6. An isolation device, the device comprising:

a radially expandable tubular seal element having a longitudinal axis;

an expandable angled segmented backup ring having a first ring end disposed adjacent to a first element end of the seal element, the angled segmented backup ring comprising: a plurality of slots extending radially inward from an outer surface, the plurality of slots extending axially parallel to one another and non-parallel to the longitudinal axis; and a plurality of segments defined by the plurality of slots, wherein each segment is defined by a sequential pair of the plurality of slots.

7. The device of claim 6, wherein adjacent segments overlap one another in the axial direction when the angled segmented backup ring is radially expanded.

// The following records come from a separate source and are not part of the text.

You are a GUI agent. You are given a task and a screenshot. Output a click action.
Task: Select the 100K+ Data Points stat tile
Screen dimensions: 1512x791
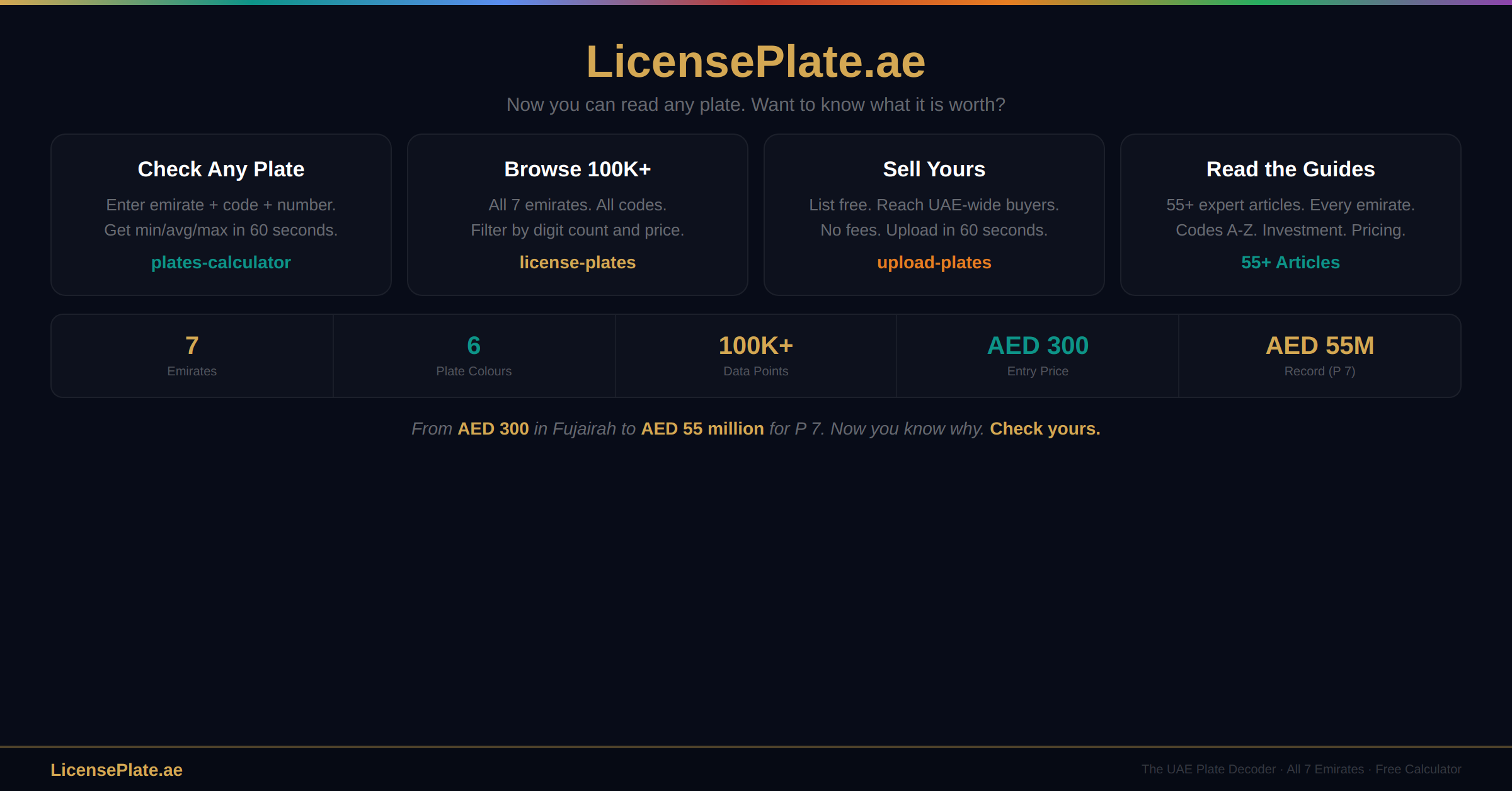coord(755,356)
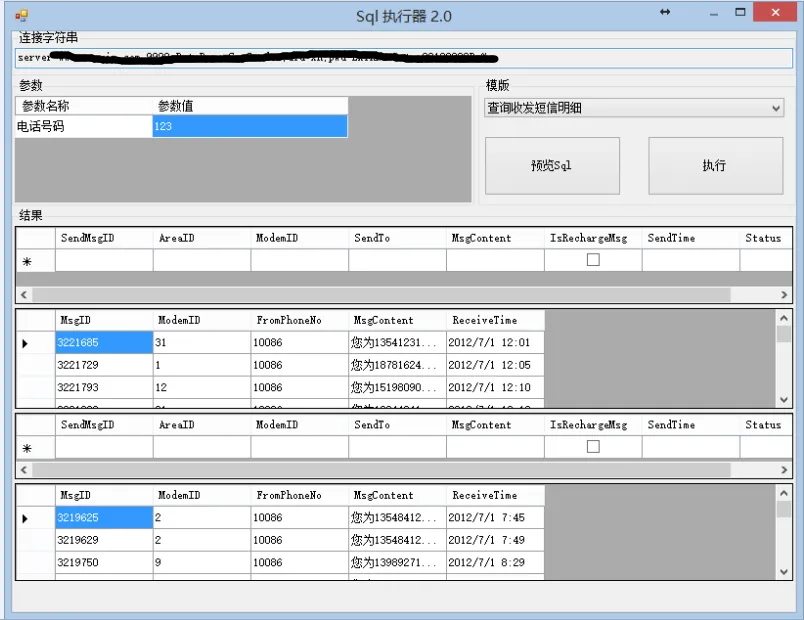Maximize the Sql 执行器 window

click(741, 13)
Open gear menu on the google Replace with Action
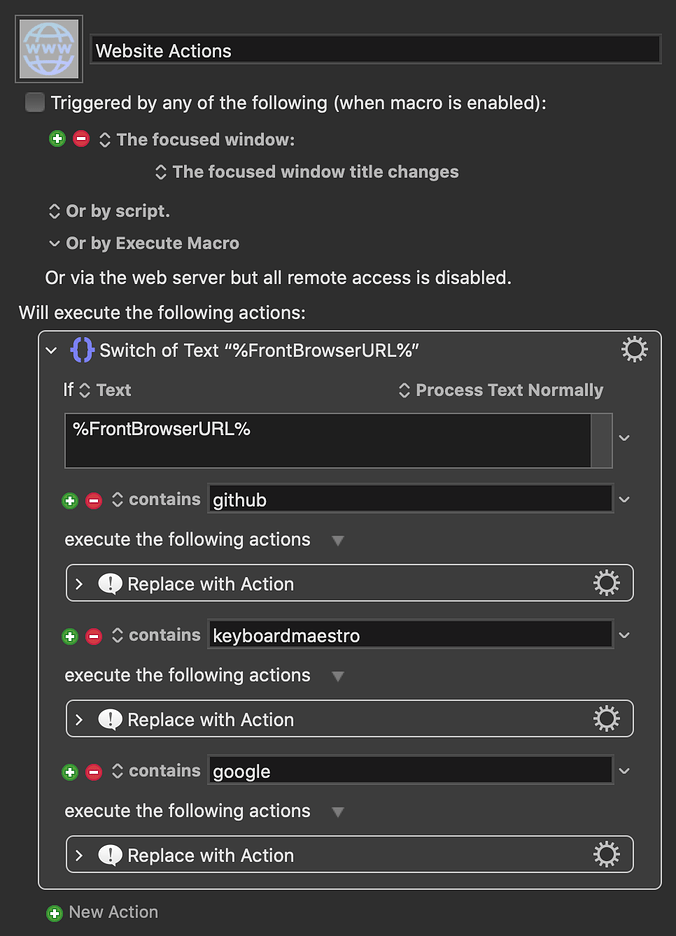This screenshot has width=676, height=936. tap(606, 854)

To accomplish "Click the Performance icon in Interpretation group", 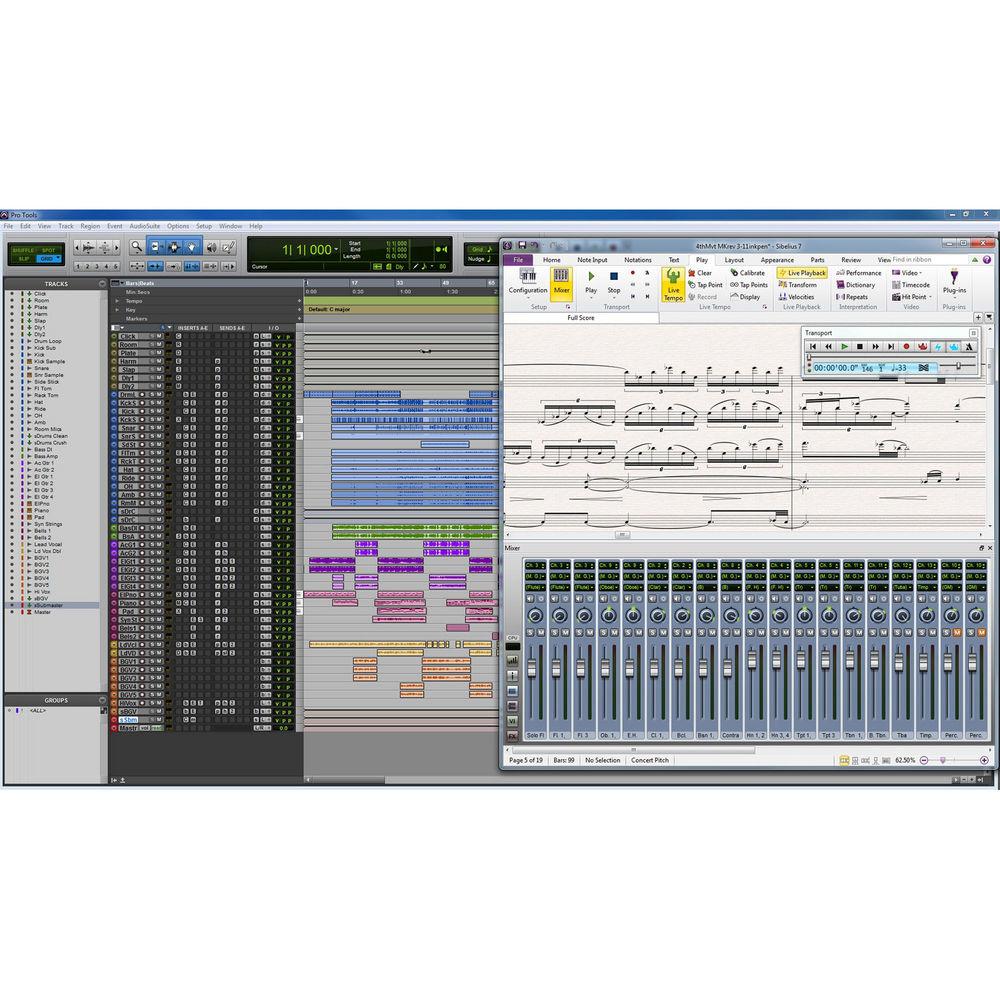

8. The device of claim 6, wherein the plurality of slots do not extend fully through an inner surface.

9. The device of claim 6, further comprising a sloped inner surface extending radially inward from the first ring end and axially toward a second ring end.

10. The device of claim 6, wherein the plurality of slots extend through the outer surface from the first ring end to a second ring end.

11. The device of claim 6, further comprising an element end ring connected to the first element end.

12. The device of claim 6, further comprising a second expandable angled segmented backup ring having a first ring end disposed adjacent to a second element end of the seal element, the second angled segmented backup ring comprising:

a plurality of slots extending radially inward from an outer surface, the plurality of slots extending axially parallel to one another and non-parallel to the longitudinal axis; and

a plurality of segments defined by the plurality of slots, wherein each segment is defined by a sequential pair of the plurality of slots.

13. The device of claim 12, wherein adjacent segments overlap one another in the axial direction when the angled segmented backup ring is radially expanded.

14. A method, comprising:

disposing a radially expandable isolation device having a longitudinal axis in a wellbore, the isolation device comprising: a radially expandable tubular seal element having a first element end and a second element end; and an expandable angled segmented backup ring having a first ring end disposed adjacent to the first element end, the angled segmented backup ring comprising a plurality of slots extending radially inward from an outer surface, the plurality of slots extending axially parallel to one another and non-parallel to the longitudinal axis, and a plurality of segments defined by the plurality of slots, wherein each segment is defined by a sequential pair of the plurality of slots;

radially expanding the seal element; and

radially expanding the angled segmented backup ring.

15. The method of claim 14, wherein adjacent segments overlap one another in the axial direction when the angled segmented backup rings are radially expanded.

16. The method of claim 14, further comprising further comprising an element end ring connected to the first element end.

17. The method of claim 14, wherein the plurality of slots extend through the outer surface from the first ring end to a second ring end.

18. The method of claim 14, further comprising a sloped inner surface extending radially inward from the first ring end and axially toward a second ring end.

19. The method of claim 14, further comprising a second expandable angled segmented backup ring having a first ring end disposed adjacent to the second element end, the second angled segmented backup ring comprising:

a plurality of slots extending radially inward from an outer surface, the plurality of slots extending axially parallel to one another and non-parallel to the longitudinal axis; and

a plurality of segments defined by the plurality of slots, wherein each segment is defined by a sequential pair of the plurality of slots.

20. The method of claim 19, wherein adjacent segments overlap one another in the axial direction when the angled segmented backup rings are radially expanded.